China's COVID-19 vaccine trial results 'very impressive,' says US epidemiologist
The results of China's COVID-19 vaccine trial, the first such vaccine to reach phase 1 clinical trial, are "very impressive," a leading U.S. epidemiologist told Xinhua in a recent interview.
China's vaccine trial has been found to be safe, well-tolerated, and able to generate an immune response against SARS-COV-2 in humans, according to a study published online last Friday by medical journal The Lancet.
"The vaccine seemed to be well tolerated at the three doses tested, and vaccine recipients generated potent immune responses against the coronavirus as measured both in tests of neutralizing antibodies and T-cells," said Robert Schooley, a professor of medicine with the Division of Infectious Diseases and Global Public Health at the University of California, San Diego.
The Chinese research team conducted the open-label, non-randomised, phase 1 trial of an Ad5 vectored COVID-19 vaccine in Wuhan, China.

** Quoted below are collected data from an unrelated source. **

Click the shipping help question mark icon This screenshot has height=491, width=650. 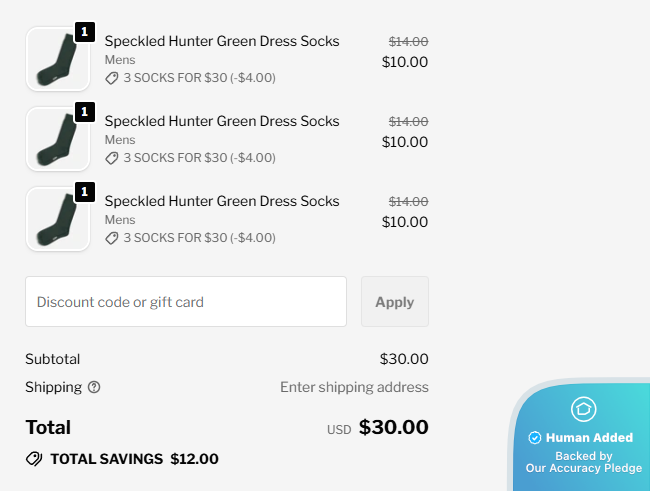[94, 387]
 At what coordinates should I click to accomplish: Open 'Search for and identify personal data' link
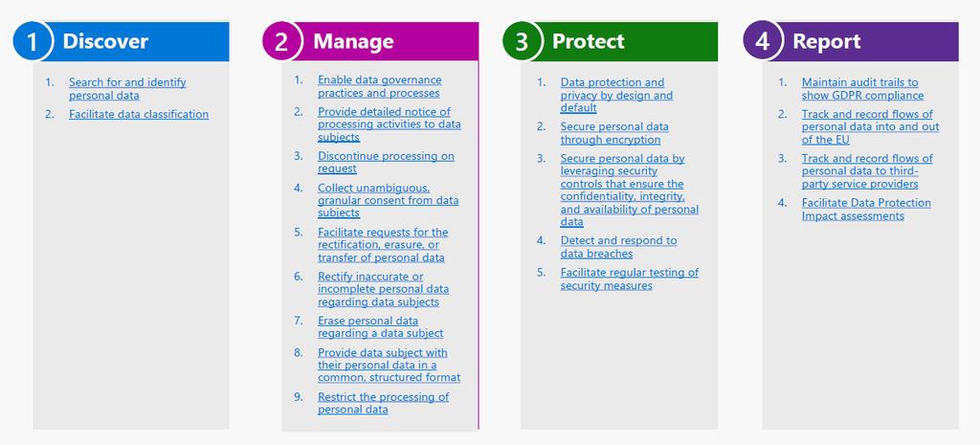pos(127,89)
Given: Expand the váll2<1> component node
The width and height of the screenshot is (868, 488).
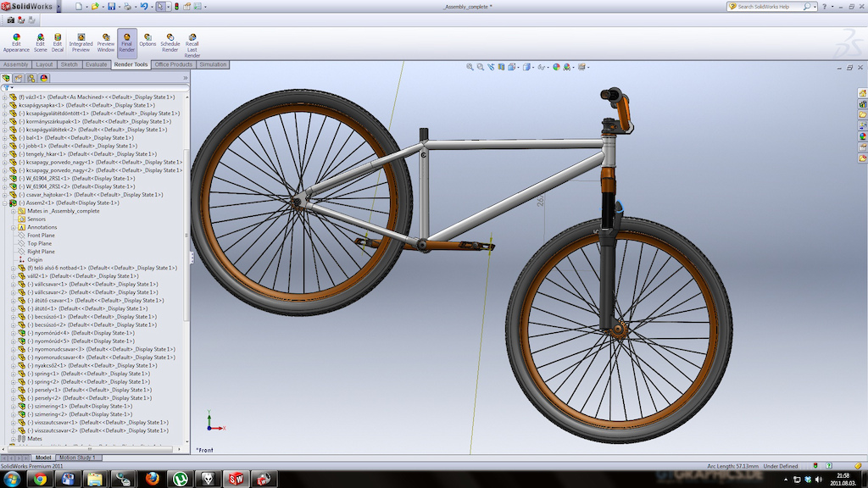Looking at the screenshot, I should coord(14,276).
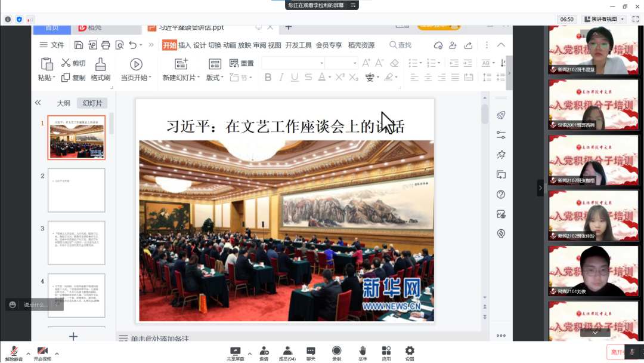Expand the 版式 layout dropdown
The image size is (644, 363).
(215, 78)
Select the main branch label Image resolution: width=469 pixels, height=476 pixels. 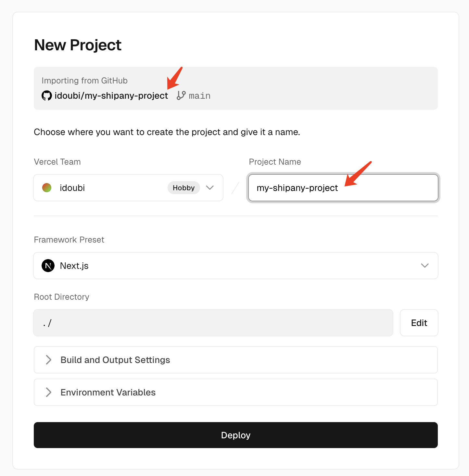coord(199,95)
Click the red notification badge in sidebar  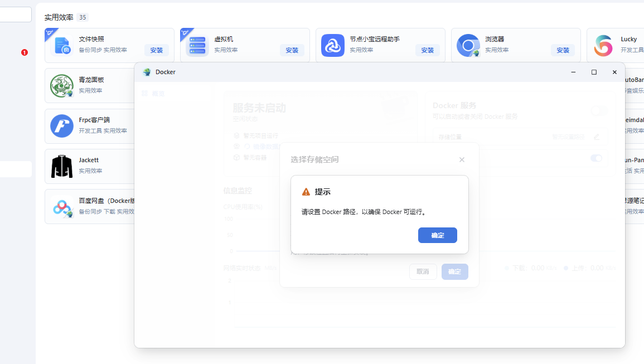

A total of 108 healthy adults aged between 18 and 60 were recruited and allocated to three different dose groups to receive the vaccine.
The trial demonstrates promising results after 28 days and the final results will be evaluated in six months, according to a statement of The Lancet.
"Everyone had a T-cell response and most had an over fourfold increase in neutralizing antibodies by day 28," said Schooley, adding that the immunogenicity results from the study are very impressive.
There is evidence that those who have clear pre-existing immunity to the adenovirus type 5 vector used to deliver the coronavirus antigens made less vigorous neutralizing antibody responses than those with lower levels of pre-existing immunity to adenovirus, said Schooley.
"This has been seen with other vaccines that use this approach and is one of the reasons that they don't work in all people and one of the things that limits using them repetitively in the same person -- as in providing what we commonly call 'booster' shots," he noted.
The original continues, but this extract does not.